[EXERCISES TO COMPLETE]
a: Decide whether each statement agrees with the case excerpt below: (i) the note was made payable to the order of Frank S. Edgar and John W. Wells; (ii) the case was decided in 1920; (iii) Edgar transferred his one-half interest to J.E. Mayer with recourse. Answer yes or no for each, quoting the words of the excerpt that settle it.
b: Return the passage of the case excerpt from "Summary of this" to "it a nonnegotiable chose in action.", copied word for word.
c: Summarize the case excerpt in three sentences.

[EXCERPT]
## BEGIN
Summary
In Edgar v. Haines, 109 Ohio St. 159, 141 N.E. 837, 838, 38 A.L.R. 795, it was held that an assignment by one of two payees who were not partners, of his half interest, in a note, to a third party, destroyed the negotiable character of the paper, and rendered it merely a nonnegotiable chose in action.
Summary of this case from Schoolfield v. BarnesOpinion
No. 17852
Decided December 18, 1923.
Negotiable instruments — Transfer of interest of one joint payee — Renders note nonnegotiable, when — Equitable interest assigned, when — Assignment induced by fraud — Equities of assignee superior to original assignors, when.
1. Where a promissory note is made payable to the order of two payees, who are not partners, and neither payee has authority to transfer the interest of the other, an assignment by one payee of his part interest in the note to a third party takes away the negotiable character of the instrument and renders it a nonnegotiable chose in action.
2. Such assignment is not void, but operates as an assignment of the equitable interest of the assignor.
3. Where E transfers to M a nonnegotiable chose in action, which assignment is induced by the fraud of M, and afterwards M transfers the same to K, and K thereafter assigns the same to S, all of which transfers are by indorsement and delivery, and both K and S pay a valuable consideration therefor without notice or knowledge of the fraud of M, the equities of S are superior to those of E, and the situation is a proper one for the application of the legal maxim that, where one of two innocent persons must sustain a loss from the fraud of a third, such loss must fall upon the one, if either, whose act has enabled such fraud to be committed.
ERROR to the Court of Appeals of Harrison county.
This cause comes to this court on error from the Court of Appeals of Harrison county, in which court it was tried on appeal from the common pleas court of that county. On November 8, 1919, Robert Haines and Ethel M. Haines executed their promissory note of that date "to the order of Frank S. Edgar and John W. Wells," which note became due and payable November 8, 1920. The note was collaterally secured by a real estate mortgage properly executed, delivered, and recorded. On January 10, 1920, F.S. Edgar, the owner of the one-half interest in the note, and who had possession of it, indorsed the same as follows:
"Cadiz, Ohio, January 10, 1920.
"I hereby transfer my one-half interest, $950. in this note to J.E. Mayer without recourse.
"F.S. Edgar."
## END
[SUPPLIED INFORMATION]
## BEGIN
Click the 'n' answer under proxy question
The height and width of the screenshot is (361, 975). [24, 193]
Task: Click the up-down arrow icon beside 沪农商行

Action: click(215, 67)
## END
[SOLUTIONS]
a:
(i) Yes: "to the order of Frank S. Edgar and John W. Wells,"
(ii) No: "Decided December 18, 1923."
(iii) No: "I hereby transfer my one-half interest, $950. in this note to J.E. Mayer without recourse."

b:
Summary of this case from Schoolfield v. BarnesOpinion
No. 17852
Decided December 18, 1923.
Negotiable instruments — Transfer of interest of one joint payee — Renders note nonnegotiable, when — Equitable interest assigned, when — Assignment induced by fraud — Equities of assignee superior to original assignors, when.
1. Where a promissory note is made payable to the order of two payees, who are not partners, and neither payee has authority to transfer the interest of the other, an assignment by one payee of his part interest in the note to a third party takes away the negotiable character of the instrument and renders it a nonnegotiable chose in action.

c: When a promissory note is payable to the order of two payees who are not partners, and neither has authority to transfer the other's interest, one payee's assignment of his part interest to a third party makes the note a nonnegotiable chose in action. Such an assignment is not void but operates as an assignment of the assignor's equitable interest. In the case before the court, Robert Haines and Ethel M. Haines executed a note on November 8, 1919, payable to the order of Frank S. Edgar and John W. Wells, and on January 10, 1920, Edgar transferred his one-half interest of $950 to J.E. Mayer without recourse.